What is expected |
The records that follow are to be given again exactly. Do not carry over any image.
━━ Data for this exercise ━━
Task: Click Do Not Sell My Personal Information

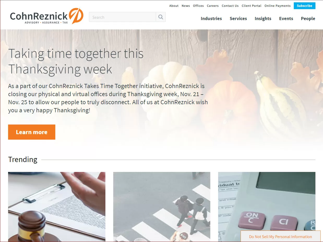Action: [x=280, y=237]
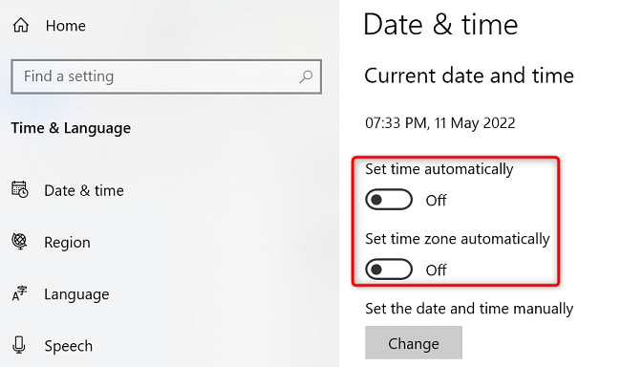Click the Time & Language section heading

coord(71,128)
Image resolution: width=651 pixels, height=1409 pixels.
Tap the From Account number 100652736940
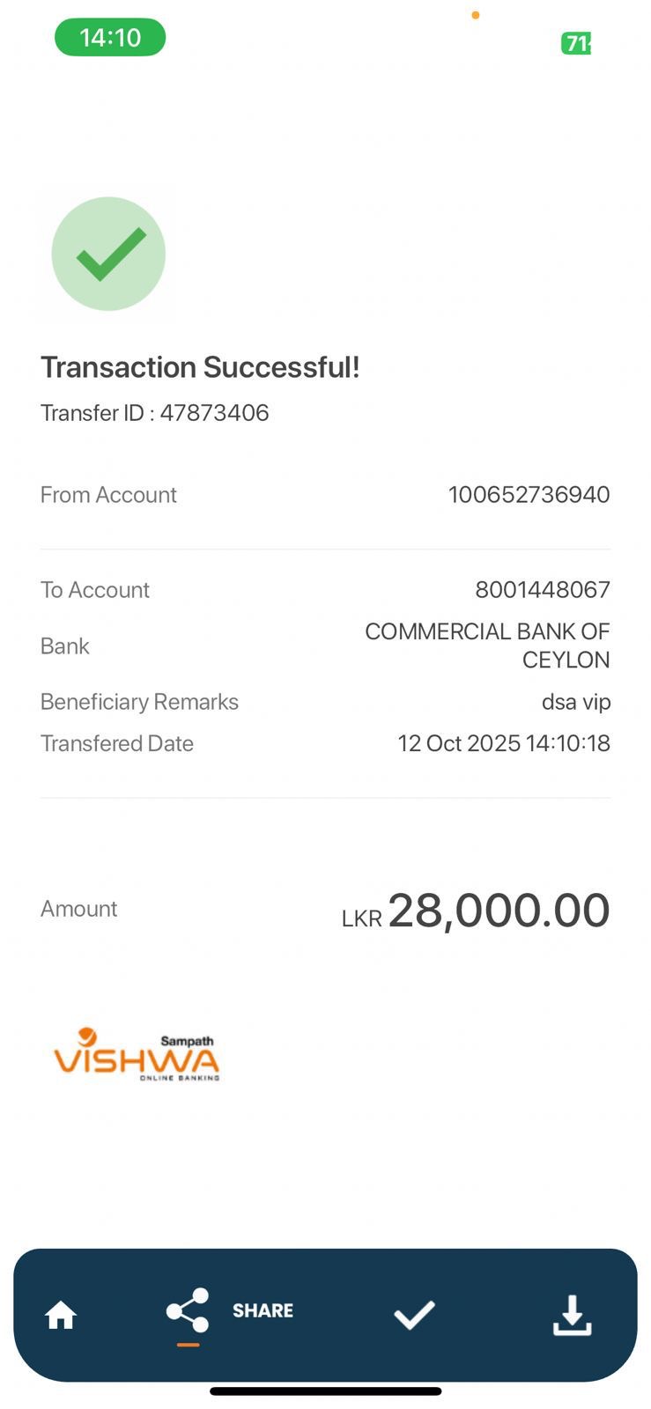(x=529, y=495)
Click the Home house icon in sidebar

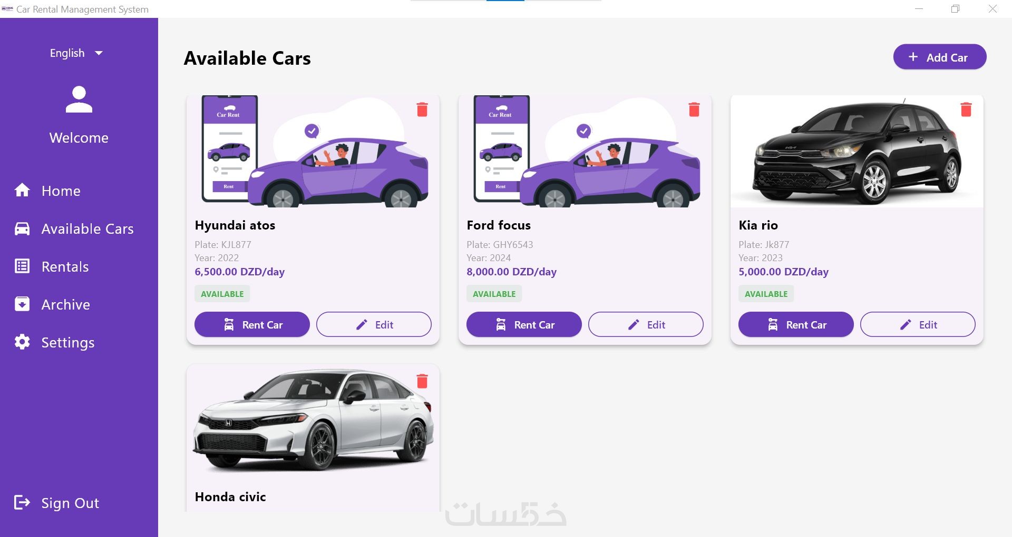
━━━
Solution to the problem |
Task: Click Do Not Sell My Personal Information

Action: [x=280, y=237]
Click the Time & Language section heading

coord(71,128)
Image resolution: width=651 pixels, height=1409 pixels.
Tap the From Account number 100652736940
(x=529, y=495)
Click the Home house icon in sidebar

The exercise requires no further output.